PROMPT:
All lines of the data shown below should be output exactly as they stand.

[PROVIDED RECORDS — start]

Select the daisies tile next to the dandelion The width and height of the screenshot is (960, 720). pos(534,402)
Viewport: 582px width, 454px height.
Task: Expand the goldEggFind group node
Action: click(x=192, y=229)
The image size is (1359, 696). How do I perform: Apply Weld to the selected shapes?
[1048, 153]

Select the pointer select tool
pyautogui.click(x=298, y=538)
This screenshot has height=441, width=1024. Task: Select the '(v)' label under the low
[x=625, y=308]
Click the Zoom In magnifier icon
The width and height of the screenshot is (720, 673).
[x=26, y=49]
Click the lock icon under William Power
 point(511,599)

[PROVIDED RECORDS — finish]

EXERCISE SOLUTION:
Select the daisies tile next to the dandelion The width and height of the screenshot is (960, 720). pos(534,402)
Viewport: 582px width, 454px height.
Task: Expand the goldEggFind group node
Action: click(x=192, y=229)
The image size is (1359, 696). How do I perform: Apply Weld to the selected shapes?
[1048, 153]

Select the pointer select tool
pyautogui.click(x=298, y=538)
This screenshot has height=441, width=1024. Task: Select the '(v)' label under the low
[x=625, y=308]
Click the Zoom In magnifier icon
The width and height of the screenshot is (720, 673).
[x=26, y=49]
Click the lock icon under William Power
 point(511,599)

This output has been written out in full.